Le diplomate russe Vassily Nebenzia a accusé Washington d'"escalader les tensions" et a insisté une nouvelle fois sur le fait que Moscou n'avait pas l'intention d'attaquer l'Ukraine. "Le président Zelensky a lui-même déclaré que la rhétorique sur ce qui se passe s'intensifie et n'est pas justifiée", a ajouté Nebenzia, faisant allusion aux récentes déclarations du dirigeant ukrainien accusant les dirigeants mondiaux d'exagérer la probabilité d'une guerre entre son pays et la Russie.

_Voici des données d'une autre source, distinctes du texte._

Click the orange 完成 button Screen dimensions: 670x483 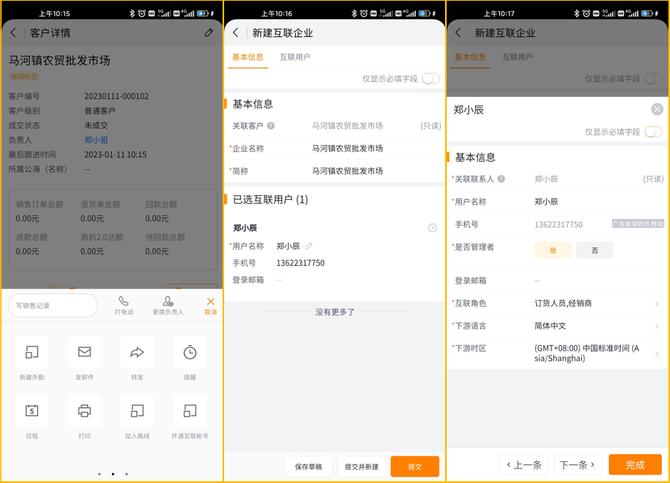pyautogui.click(x=634, y=465)
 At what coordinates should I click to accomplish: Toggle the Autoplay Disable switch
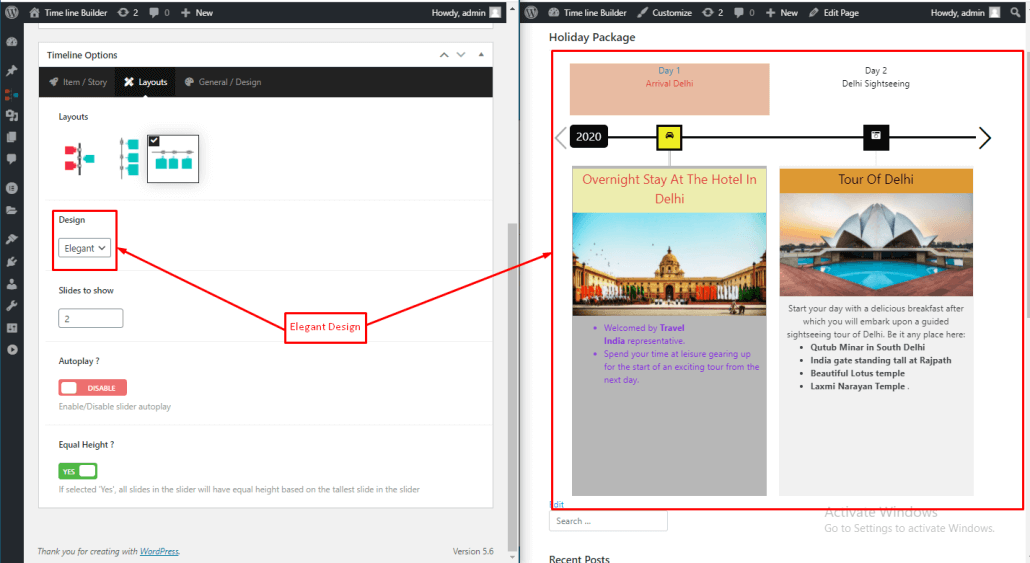pyautogui.click(x=93, y=388)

Le Royaume-Uni, quant à lui, ne semble plus compter sur la diplomatie pour dissuader la Russie. Londres a annoncé un nouveau train de sanctions contre Moscou qui sera prêt le 10 février. Ces sanctions "de grande envergure" visent "toute personne apportant un soutien stratégique ou économique au régime russe". "Il n'y aura nulle part où se cacher", a déclaré la ministre britannique des Affaires étrangères, Liz Truss.
Dans ce contexte, le Premier ministre britannique Boris Johnson se rend à Kiev pour rencontrer Zelensky et exprimer son soutien à la souveraineté de l'Ukraine. Les analystes des médias et de la politique ont souligné que ces démarches du gouvernement britannique visent à détourner l'attention des dernières controverses entourant le Partygate, ainsi qu'à essayer de renforcer le leadership du Premier ministre, qui a été gravement affecté depuis que les fêtes de Downing Street pendant les confinements ont été révélées.